Half of the eight-member panel are currently non-new party, as Democrat Dennis Denno of Vassar and East Lansing was reprimanded by his colleagues earlier this year and asked Gov. Gretchen Whitmer to fire them. Whitmer has made no public moves six months later and it's unclear whether they can stay on the panel.

W. Scott Sherman, a management professor at Texas A&M University-Corpus Christi, said the most important job of a company's leadership is to shape and maintain its culture.

“Culture is very fickle,” he said. “There are places where people believe, 'We have our culture and it will never change.' Culture is a living organism. It lives or it dies. How can you make it grow or can you let it die?”

MSU: More policy changes coming

Bringing new voices into an organization helps integrate those new voices and perspectives into a culture that should evolve as its environment evolves, Sherman said, citing the MeToo movement, the proliferation of social media and the expectation of transparency.

If new voices are not heard, he added, the organization's attitude toward negative events can become: “We are a fortress.
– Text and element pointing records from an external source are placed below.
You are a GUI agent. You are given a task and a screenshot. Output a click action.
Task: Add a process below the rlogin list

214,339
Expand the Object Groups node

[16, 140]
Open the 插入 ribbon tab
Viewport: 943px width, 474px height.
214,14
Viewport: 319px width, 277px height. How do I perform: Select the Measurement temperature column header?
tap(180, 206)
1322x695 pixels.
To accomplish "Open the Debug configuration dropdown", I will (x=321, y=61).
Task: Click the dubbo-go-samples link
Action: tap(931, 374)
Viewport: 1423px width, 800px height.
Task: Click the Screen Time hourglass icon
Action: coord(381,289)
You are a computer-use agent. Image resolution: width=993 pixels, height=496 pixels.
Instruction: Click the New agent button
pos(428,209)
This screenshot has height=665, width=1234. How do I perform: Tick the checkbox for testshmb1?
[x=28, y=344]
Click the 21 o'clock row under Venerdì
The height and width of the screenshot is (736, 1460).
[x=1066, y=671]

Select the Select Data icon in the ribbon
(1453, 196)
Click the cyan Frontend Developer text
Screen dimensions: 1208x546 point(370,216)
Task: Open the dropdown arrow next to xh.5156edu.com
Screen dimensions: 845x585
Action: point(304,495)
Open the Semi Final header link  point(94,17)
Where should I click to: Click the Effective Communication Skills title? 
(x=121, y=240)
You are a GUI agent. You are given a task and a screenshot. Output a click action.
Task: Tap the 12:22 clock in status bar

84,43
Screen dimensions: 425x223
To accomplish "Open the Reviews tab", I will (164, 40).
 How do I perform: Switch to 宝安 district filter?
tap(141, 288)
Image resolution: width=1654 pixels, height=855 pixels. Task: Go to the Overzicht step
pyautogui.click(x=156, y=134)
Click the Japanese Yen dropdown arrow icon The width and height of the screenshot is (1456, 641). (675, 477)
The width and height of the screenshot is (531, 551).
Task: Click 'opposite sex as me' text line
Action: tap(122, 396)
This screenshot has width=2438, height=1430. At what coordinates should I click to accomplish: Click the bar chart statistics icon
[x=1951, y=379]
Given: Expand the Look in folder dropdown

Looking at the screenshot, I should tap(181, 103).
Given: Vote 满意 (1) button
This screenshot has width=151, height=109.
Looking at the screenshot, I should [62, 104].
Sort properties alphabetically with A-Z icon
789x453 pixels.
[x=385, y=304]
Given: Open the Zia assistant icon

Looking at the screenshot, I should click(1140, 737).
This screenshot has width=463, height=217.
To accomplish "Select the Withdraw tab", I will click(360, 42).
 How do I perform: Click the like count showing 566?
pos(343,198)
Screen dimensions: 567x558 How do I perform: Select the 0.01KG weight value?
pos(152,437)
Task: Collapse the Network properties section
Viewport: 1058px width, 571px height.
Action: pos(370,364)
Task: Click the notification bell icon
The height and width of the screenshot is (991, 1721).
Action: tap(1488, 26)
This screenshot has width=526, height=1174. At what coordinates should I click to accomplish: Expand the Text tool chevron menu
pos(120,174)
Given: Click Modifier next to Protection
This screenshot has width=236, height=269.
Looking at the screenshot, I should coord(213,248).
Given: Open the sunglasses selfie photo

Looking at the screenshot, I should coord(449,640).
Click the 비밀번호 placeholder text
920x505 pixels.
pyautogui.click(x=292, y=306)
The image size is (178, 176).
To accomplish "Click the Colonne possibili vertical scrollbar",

We have to protect ourselves from these people from outside instead of serving them.”

The documents released by Nessel this week show the extent to which General Counsel Brian Quinn and his office influenced not only the university's public statements and actions, but also how they limited the information shared through public records requests and with Nessel's office.

Sherman and Jennings said that legal advisors play an important role in organizations, but that role relates to advising on legal risks, which may be only one of several types of risks an organization faces in crisis.

“They shouldn't drive, but they should have a say in the navigation,” Sherman said of the school's lawyers. “Too many organizations let (their general counsel) drive the bus.”

In December, MSU hired its newest permanent president, Kevin Guskiewicz, who succeeded two interim presidents who left their posts amid further controversy at the university.

In a statement released Friday, Guskiewicz said this was “a deeply troubling chapter” in MSU's history, and referred to the university's reforms of the “last six years.”

That six-year period would have begun in 2018, nearly two years after a police investigation of the university yielded the first sexual assault charges against Nassar. And three years after the U.S. Department of Education said MSU failed to respond in a timely manner to complaints of sexual assault and harassment, potentially contributing to a “sexually hostile atmosphere” on campus.

“Over the past six years, the university has taken significant steps to improve our policies on relationship violence and sexual misconduct and will take the next step this spring with our ongoing assessment of campus climate and culture,” Guskiewicz said. “However, we recognize there is more work ahead.”

Jennings said focusing on policies and procedures misses a more important element.

“Even dictators have policies,” she said. “The key is how they implement them. I see that as an important difference in this case. There were many (internal) investigations and many trials, but were the people who were responsible for this honorable?”

When asked Wednesday how MSU's long struggle to keep information secret has affected its ability to heal, Denhollander had a simple answer.

“It’s absolutely exhausting.”

Contact reporter Matt Mencarini at [email protected].